→ Task item: Let the answer be the lines from the one with "Show the 8 hidden" to the end of the entries, copied exactly with both boundary lines kept.

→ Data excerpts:
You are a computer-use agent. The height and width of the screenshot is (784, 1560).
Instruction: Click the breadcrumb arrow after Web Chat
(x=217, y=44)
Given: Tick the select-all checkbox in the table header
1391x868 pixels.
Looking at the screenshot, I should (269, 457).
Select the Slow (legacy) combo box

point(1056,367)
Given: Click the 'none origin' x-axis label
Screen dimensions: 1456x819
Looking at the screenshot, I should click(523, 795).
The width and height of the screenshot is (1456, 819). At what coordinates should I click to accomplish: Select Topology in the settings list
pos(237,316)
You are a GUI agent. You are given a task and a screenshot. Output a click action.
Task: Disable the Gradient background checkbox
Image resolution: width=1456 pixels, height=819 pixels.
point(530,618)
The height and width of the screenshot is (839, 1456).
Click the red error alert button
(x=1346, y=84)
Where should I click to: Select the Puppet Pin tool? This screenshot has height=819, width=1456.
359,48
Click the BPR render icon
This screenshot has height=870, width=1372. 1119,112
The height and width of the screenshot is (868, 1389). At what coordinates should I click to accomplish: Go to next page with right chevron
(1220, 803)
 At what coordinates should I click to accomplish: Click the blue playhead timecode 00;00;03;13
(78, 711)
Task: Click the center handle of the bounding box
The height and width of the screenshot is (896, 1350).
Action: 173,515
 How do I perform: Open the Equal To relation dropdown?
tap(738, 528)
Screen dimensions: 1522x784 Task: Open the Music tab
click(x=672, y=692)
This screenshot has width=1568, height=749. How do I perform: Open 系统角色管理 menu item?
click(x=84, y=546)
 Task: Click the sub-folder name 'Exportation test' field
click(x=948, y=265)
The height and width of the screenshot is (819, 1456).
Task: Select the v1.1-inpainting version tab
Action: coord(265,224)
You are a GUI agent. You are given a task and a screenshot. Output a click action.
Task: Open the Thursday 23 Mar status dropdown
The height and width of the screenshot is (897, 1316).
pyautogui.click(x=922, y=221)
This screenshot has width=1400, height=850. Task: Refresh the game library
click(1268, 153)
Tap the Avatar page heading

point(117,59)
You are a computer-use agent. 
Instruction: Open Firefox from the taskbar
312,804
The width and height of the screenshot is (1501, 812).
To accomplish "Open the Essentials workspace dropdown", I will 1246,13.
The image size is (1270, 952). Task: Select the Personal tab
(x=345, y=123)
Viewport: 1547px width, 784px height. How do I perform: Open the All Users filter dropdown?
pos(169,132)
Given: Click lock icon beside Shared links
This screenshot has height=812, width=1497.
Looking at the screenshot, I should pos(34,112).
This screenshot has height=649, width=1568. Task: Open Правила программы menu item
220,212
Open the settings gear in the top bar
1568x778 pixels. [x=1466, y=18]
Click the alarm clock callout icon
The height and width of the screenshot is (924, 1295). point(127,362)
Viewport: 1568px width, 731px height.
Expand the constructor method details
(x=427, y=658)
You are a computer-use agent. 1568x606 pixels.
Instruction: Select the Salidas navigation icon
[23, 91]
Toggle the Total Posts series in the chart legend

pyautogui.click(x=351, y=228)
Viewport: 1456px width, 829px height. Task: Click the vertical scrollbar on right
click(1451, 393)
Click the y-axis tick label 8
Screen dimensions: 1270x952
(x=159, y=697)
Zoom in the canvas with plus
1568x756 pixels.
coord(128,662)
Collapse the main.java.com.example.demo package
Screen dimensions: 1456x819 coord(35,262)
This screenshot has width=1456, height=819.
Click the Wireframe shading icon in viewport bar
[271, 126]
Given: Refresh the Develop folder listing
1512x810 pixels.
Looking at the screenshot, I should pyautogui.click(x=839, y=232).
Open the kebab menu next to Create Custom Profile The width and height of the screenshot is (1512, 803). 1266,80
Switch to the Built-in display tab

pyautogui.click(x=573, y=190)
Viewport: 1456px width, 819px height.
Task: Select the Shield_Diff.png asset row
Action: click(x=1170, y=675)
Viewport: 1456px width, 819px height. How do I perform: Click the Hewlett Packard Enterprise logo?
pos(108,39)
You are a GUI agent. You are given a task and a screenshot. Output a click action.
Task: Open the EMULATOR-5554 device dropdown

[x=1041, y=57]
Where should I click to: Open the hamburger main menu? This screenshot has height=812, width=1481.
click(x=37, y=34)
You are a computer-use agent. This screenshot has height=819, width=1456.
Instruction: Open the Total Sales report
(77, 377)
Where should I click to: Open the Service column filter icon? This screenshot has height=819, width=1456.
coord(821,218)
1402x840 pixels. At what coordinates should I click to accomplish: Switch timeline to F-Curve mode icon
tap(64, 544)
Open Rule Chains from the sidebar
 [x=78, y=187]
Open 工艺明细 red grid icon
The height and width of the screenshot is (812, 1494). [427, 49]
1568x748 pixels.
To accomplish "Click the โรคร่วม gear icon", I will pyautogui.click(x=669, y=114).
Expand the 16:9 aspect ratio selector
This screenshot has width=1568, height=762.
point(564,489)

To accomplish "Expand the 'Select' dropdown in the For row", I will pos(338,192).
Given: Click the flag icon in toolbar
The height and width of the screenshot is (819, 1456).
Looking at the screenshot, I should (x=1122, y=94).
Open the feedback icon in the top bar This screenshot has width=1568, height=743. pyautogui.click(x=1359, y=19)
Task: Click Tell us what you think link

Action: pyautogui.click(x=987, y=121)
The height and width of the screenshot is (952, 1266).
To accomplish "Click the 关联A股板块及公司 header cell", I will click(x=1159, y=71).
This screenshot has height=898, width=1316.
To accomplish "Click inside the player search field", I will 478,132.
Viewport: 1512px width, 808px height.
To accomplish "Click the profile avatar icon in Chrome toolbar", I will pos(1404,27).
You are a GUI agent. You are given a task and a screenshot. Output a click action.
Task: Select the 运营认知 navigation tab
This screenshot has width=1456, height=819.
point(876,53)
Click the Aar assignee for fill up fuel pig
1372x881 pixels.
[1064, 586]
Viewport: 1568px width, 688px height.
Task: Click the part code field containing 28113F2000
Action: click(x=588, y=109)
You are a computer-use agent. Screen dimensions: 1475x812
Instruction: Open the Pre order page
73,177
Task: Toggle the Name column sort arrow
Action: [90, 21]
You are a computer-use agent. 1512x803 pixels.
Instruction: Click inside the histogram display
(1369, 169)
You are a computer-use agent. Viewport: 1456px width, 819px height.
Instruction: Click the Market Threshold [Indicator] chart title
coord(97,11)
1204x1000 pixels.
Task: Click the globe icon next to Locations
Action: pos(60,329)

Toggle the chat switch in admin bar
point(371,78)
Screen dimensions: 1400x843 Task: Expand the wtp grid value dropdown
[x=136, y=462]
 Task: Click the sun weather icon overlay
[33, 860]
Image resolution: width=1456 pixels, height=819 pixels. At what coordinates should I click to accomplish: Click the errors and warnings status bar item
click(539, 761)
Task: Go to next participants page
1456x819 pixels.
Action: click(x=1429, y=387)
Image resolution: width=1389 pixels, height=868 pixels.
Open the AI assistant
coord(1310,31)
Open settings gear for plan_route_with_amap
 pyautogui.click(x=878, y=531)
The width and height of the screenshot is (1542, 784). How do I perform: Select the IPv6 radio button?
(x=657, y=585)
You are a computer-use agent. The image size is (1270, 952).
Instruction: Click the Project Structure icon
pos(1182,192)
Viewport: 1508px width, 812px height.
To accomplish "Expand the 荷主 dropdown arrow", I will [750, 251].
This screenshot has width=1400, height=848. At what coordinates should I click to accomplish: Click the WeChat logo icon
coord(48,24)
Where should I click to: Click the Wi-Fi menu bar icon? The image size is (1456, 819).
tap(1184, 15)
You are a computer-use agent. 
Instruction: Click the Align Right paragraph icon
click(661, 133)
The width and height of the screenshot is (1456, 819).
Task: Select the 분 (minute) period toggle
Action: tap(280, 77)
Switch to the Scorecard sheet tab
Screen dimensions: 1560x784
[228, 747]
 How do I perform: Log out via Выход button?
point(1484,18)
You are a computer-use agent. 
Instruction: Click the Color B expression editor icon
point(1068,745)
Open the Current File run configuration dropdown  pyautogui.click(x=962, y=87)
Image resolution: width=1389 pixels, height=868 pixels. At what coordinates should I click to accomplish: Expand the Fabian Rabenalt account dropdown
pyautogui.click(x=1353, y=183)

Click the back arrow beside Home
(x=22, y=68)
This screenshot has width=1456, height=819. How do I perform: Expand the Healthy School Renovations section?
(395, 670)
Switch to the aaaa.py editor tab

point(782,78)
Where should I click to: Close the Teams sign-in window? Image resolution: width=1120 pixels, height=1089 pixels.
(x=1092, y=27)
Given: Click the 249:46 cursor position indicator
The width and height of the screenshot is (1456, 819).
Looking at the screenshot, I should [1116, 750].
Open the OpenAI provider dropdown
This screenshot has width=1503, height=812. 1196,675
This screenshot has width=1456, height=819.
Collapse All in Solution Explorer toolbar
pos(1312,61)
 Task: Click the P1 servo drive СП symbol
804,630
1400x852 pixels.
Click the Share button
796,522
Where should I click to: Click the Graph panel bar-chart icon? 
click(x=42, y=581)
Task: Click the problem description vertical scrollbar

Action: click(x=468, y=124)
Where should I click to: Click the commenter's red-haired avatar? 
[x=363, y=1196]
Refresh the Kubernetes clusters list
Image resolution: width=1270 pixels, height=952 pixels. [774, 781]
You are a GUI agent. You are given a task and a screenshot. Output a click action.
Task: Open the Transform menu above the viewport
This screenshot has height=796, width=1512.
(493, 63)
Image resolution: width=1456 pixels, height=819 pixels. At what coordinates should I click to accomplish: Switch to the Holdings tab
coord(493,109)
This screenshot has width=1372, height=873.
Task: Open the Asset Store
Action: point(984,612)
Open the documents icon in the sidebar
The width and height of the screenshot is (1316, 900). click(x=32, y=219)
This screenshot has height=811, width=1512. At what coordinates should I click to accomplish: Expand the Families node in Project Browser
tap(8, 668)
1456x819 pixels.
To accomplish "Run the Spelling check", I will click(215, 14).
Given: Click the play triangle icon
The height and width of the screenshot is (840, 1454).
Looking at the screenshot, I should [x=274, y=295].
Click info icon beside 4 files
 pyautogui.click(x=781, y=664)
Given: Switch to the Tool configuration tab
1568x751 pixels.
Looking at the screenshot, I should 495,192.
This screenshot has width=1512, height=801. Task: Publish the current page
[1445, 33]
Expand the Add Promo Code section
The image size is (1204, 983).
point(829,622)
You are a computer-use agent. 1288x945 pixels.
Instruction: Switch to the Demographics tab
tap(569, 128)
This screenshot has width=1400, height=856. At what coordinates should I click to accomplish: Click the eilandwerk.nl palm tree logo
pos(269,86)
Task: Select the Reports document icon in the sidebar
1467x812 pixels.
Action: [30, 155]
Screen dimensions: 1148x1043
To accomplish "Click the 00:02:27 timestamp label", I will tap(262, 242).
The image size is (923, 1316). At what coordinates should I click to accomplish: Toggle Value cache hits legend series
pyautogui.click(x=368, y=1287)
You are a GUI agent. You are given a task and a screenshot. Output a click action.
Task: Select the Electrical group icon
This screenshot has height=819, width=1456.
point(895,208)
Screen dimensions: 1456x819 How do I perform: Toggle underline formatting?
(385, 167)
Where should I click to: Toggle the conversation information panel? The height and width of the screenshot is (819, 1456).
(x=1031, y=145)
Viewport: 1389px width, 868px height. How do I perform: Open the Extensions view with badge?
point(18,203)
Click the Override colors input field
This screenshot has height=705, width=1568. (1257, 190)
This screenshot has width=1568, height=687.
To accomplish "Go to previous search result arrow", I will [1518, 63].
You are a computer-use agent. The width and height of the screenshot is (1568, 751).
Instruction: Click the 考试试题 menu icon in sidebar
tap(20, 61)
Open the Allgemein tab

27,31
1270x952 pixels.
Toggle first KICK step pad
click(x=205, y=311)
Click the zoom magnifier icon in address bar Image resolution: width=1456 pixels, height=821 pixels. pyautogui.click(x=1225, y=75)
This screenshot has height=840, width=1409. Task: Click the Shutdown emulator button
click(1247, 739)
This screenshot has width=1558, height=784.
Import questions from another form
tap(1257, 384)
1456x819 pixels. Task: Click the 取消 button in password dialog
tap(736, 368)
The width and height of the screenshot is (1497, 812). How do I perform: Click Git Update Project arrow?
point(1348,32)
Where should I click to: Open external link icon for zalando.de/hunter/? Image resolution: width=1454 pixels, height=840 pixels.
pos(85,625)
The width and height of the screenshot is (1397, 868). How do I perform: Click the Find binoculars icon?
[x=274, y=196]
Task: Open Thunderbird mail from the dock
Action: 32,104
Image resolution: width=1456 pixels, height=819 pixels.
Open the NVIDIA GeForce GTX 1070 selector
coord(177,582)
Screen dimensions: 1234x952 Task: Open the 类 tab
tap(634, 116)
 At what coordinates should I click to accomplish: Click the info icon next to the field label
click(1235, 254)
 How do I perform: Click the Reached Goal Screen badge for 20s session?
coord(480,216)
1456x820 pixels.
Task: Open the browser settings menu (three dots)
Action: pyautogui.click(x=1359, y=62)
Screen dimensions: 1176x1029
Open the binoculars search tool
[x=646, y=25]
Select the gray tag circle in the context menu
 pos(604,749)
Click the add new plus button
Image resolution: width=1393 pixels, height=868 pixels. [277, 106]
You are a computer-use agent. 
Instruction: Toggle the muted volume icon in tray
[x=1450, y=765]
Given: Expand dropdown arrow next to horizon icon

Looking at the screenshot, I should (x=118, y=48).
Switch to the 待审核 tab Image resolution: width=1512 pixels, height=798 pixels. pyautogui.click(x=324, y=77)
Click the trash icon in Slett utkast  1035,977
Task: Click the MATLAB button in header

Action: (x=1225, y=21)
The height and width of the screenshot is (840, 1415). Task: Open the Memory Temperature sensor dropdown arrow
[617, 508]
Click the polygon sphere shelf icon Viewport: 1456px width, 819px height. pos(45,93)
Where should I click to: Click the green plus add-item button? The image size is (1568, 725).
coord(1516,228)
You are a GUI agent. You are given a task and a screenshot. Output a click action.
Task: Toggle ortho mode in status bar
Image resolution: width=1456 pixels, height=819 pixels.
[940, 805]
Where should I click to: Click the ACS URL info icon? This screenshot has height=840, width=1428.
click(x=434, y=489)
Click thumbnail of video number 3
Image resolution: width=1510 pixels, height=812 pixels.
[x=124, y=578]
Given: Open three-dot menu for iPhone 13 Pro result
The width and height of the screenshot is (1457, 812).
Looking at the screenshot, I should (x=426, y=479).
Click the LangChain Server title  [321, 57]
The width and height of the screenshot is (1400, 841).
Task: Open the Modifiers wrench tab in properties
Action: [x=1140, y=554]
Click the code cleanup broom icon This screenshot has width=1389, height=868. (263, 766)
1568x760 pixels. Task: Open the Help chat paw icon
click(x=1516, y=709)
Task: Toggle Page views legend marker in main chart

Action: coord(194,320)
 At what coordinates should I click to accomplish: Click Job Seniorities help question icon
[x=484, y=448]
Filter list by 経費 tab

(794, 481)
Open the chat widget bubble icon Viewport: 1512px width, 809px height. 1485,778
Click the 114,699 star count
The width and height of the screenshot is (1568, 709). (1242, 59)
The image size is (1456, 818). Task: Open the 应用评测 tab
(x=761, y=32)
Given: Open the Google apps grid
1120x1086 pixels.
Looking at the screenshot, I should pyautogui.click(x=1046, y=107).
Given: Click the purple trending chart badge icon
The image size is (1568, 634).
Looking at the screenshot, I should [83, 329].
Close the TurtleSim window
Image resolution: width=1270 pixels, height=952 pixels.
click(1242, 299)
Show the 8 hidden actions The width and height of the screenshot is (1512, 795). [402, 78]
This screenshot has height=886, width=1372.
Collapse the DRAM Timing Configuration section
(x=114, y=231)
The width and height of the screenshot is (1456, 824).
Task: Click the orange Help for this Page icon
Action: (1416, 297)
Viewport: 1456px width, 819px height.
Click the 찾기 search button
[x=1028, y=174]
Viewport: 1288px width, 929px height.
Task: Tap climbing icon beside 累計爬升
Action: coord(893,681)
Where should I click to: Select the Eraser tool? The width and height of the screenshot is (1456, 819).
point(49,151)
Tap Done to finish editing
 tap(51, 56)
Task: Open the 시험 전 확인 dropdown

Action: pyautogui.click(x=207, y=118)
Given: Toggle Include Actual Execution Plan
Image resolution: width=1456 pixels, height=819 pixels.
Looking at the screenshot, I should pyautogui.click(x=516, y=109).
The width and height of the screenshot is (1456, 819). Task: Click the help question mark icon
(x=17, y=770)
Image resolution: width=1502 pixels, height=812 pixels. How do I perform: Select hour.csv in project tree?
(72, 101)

→ Task response:
Show the 8 hidden actions The width and height of the screenshot is (1512, 795). [402, 78]
This screenshot has height=886, width=1372.
Collapse the DRAM Timing Configuration section
(x=114, y=231)
The width and height of the screenshot is (1456, 824).
Task: Click the orange Help for this Page icon
Action: (1416, 297)
Viewport: 1456px width, 819px height.
Click the 찾기 search button
[x=1028, y=174]
Viewport: 1288px width, 929px height.
Task: Tap climbing icon beside 累計爬升
Action: coord(893,681)
Where should I click to: Select the Eraser tool? The width and height of the screenshot is (1456, 819).
point(49,151)
Tap Done to finish editing
 tap(51, 56)
Task: Open the 시험 전 확인 dropdown

Action: pyautogui.click(x=207, y=118)
Given: Toggle Include Actual Execution Plan
Image resolution: width=1456 pixels, height=819 pixels.
Looking at the screenshot, I should pyautogui.click(x=516, y=109).
The width and height of the screenshot is (1456, 819). Task: Click the help question mark icon
(x=17, y=770)
Image resolution: width=1502 pixels, height=812 pixels. How do I perform: Select hour.csv in project tree?
(72, 101)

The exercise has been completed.